What brought him instant fame was that tempestuous baritone, cut from swatches of the same textured cloth as Otis Redding's full-throttle instrument. Alongside Russell Thompkins of the Stylistics and Eddie Levert of the O'Jays, Pendergrass stands as the greatest interpreter of the '70s "Philly Soul" songs created by the writing-production team of Kenneth Gamble and Leon Huff.
His churchy, swaggering sound -- a voice that reportedly made Marvin Gaye jealous -- could easily careen over swirling strings, chipper horns and disco beats on nightclub classics such as "Don't Leave Me This Way" and "Bad Luck." It could just as easily settle into restraint and sensitivity on ballads like "If You Don't Know Me by Now" and "I Miss You."
What's more, it provided moral authority on social empowerment tunes like "Wake Up Everybody" and on self-motivation ballads like "Life Is a Song Worth Singing." 1980's nakedly romantic "Is it Still Good to Ya," penned by Ashford & Simpson, remains his most dramatic vocal performance.
With his bearded, gruff machismo, Pendergrass epitomized the 1970s suave black playboy, a Hugh Hefner of sorts. Swooning women would dub him "Teddy Bear," and what was implied was that he was both a respectable gentleman with the lights on and a respectable freak with the lights off.
When his solo career officially launched in 1977, Pendergrass traded in the Blue Notes' pageant-like suits for open button butterfly-collar shirts, gold medallions and clingy pants. His live shows, which staged over-the-top romantic set pieces exclusively for the ladies, sometimes morphed dangerously into campy boudoir theater.
Some critics found his trademark mix of showmanship and bombastic vocals to be overblown and crass. Others, in the industry and beyond, held up Pendergrass' authoritative example of black masculinity to terrorize more "feminine" singers like Luther Vandross and Sylvester. But the midnight ladies-only shows Pendergrass came to pioneer in the 1970s also helped black female audiences emerge as a significant musical market, one that would feature prominently into the 1980s and beyond.
After his car accident, Pendergrass was quickly eclipsed by the punkier sounds of Rick James and Prince, who brought to the surface much of what had been implicit in Pendergrass' eroticism.
Still, it's worth remembering all that he brought to pop music.
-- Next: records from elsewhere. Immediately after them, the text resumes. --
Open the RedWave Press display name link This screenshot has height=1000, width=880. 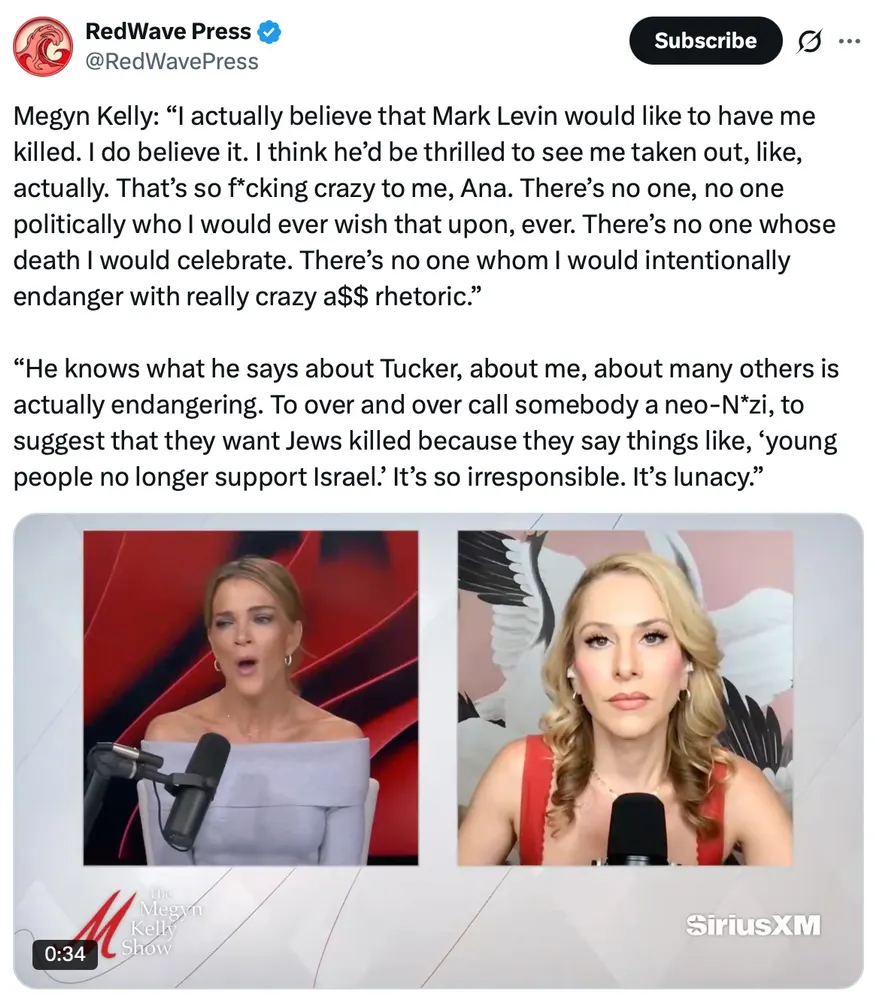[168, 31]
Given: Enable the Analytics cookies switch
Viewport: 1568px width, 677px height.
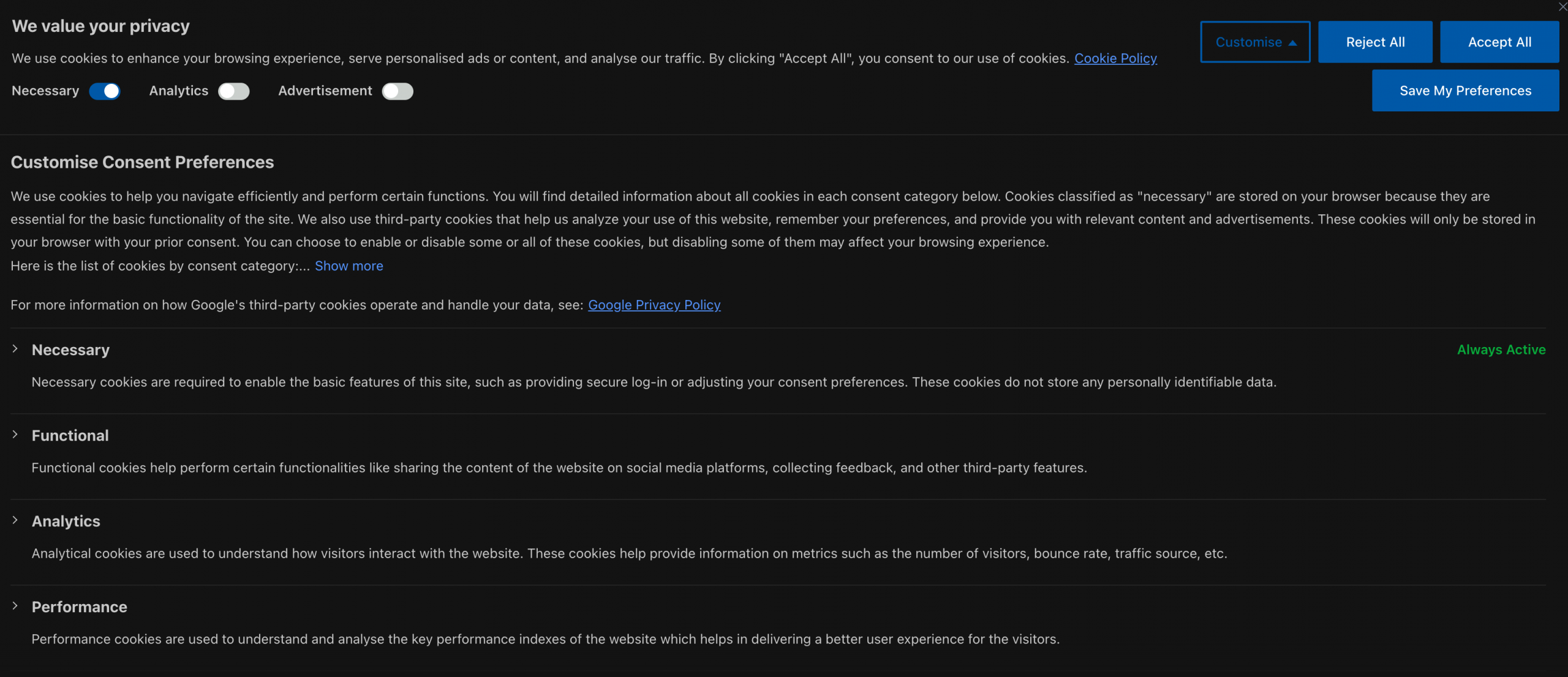Looking at the screenshot, I should pyautogui.click(x=234, y=91).
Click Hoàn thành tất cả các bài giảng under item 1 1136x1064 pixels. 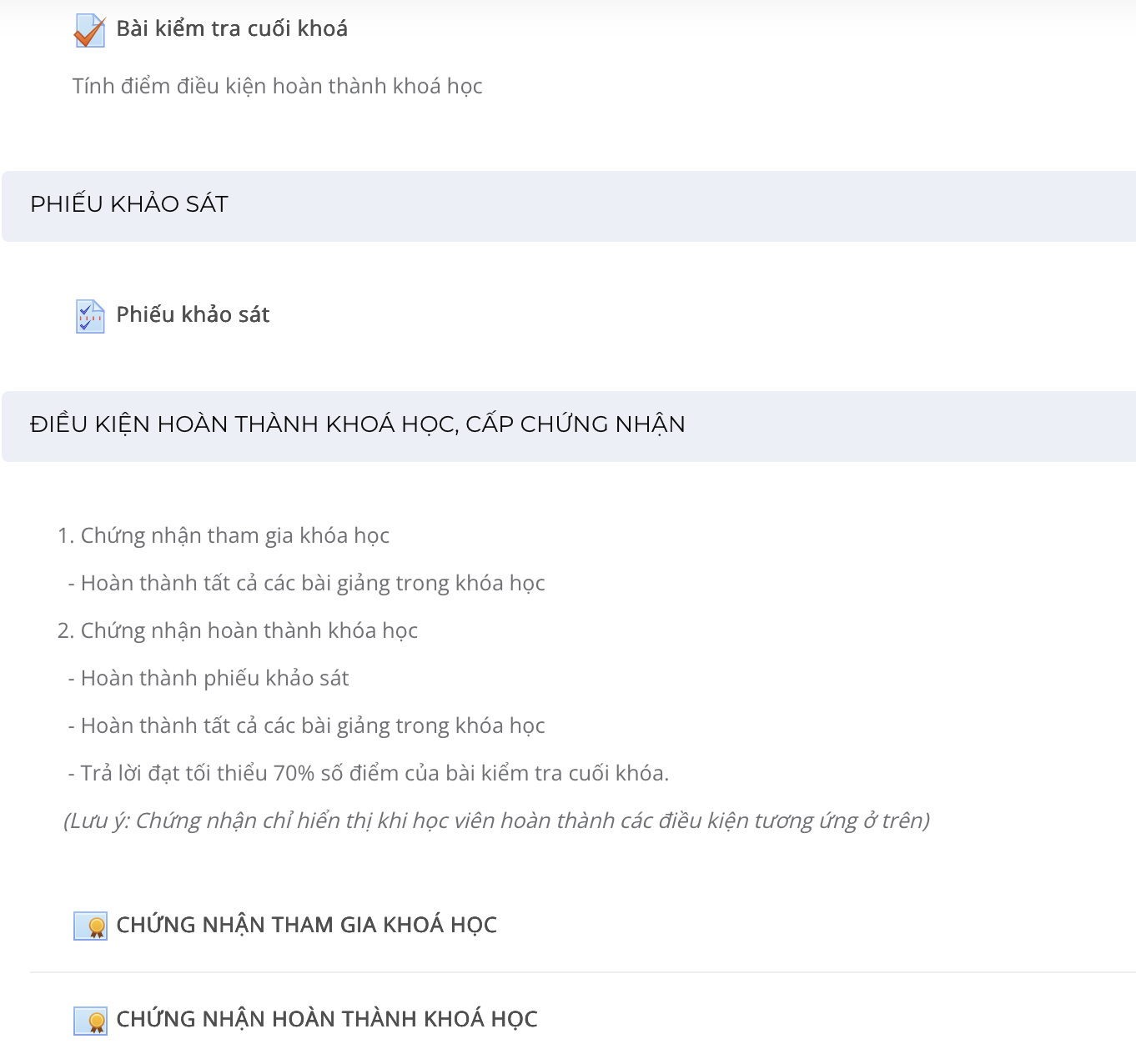coord(306,583)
He's an essential link to the '80s light pop soul of artists such as Whitney Houston and Vandross, both of whom he worked with after his accident. And even more crucially, he's the link to the under-researched '80s U.K. soul revival scene helmed by artists such as Simply Red, who appreciatively covered his bedroom slow jams.
I served on the board of the R&B Foundation with Mr. Pendergrass, although I did not know him personally, and I wrote about him once for Vibe, in a short comparison column to 1990s neo-soul revivalist Jaheim. For me, Mr. P was the king of mutuality and respect in romantic relationships, a quality captured perfectly in the lyrics to one of his biggest hits: "It's so good, so good lovin' somebody when somebody loves you back."
The lights may be turned off Teddy, and the door may be closed, but you're still with us.
Jason King is director of the Clive Davis Department of Recorded Music at New York University and the author of "Michael Jackson Treasures."